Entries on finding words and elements
———

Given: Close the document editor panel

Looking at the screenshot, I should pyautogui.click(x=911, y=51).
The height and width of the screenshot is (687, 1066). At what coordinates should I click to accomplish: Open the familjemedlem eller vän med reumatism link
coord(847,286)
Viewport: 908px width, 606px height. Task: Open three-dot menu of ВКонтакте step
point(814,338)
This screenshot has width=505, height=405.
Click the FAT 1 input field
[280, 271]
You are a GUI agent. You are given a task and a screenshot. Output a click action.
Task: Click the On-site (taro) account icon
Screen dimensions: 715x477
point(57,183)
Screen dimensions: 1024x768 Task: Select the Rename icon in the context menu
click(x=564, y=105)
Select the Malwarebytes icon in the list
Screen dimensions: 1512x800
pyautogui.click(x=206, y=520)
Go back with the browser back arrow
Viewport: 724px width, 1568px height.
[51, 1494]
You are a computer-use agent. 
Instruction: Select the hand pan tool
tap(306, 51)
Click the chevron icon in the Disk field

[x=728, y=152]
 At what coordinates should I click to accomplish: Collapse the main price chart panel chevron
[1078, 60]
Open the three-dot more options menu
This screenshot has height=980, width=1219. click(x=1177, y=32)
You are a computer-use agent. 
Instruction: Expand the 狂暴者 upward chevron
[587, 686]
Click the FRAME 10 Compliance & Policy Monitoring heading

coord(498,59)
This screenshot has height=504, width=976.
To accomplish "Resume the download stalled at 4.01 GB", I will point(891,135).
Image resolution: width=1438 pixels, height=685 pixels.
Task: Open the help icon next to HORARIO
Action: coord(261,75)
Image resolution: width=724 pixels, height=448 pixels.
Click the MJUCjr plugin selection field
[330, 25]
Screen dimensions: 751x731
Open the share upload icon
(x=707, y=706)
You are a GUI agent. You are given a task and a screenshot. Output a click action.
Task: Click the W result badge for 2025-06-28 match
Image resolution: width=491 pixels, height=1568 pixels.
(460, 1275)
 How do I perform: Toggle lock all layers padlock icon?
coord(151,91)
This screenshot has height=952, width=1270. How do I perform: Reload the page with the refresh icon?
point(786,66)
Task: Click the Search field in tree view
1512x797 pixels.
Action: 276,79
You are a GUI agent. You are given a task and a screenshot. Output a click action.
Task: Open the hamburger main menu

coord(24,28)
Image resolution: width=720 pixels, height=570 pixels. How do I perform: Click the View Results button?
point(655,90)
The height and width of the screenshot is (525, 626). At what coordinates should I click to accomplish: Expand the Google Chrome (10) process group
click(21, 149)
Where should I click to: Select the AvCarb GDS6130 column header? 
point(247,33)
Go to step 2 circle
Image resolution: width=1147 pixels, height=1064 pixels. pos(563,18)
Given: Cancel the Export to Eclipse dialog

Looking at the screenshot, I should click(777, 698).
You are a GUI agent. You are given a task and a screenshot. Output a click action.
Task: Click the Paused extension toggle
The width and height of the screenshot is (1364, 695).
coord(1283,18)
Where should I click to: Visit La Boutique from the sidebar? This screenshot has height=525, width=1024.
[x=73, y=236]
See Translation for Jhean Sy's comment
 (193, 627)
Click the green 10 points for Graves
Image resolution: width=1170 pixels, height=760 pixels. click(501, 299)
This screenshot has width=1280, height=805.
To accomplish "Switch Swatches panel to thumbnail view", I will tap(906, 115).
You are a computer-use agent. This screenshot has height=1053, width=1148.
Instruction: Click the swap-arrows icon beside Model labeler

———

Express the material starting at the line containing "Image resolution: width=724" and ending at the line containing "(x=707, y=706)" as a two-column CSV headed input and output. Give one row per entry, with its text under input and its answer under output, each in a single quoted field and with line breaks replaced by spaces.

input,output
"Image resolution: width=724 pixels, height=448 pixels. Click the MJUCjr plugin selection field","[330, 25]"
"Screen dimensions: 751x731 Open the share upload icon","(x=707, y=706)"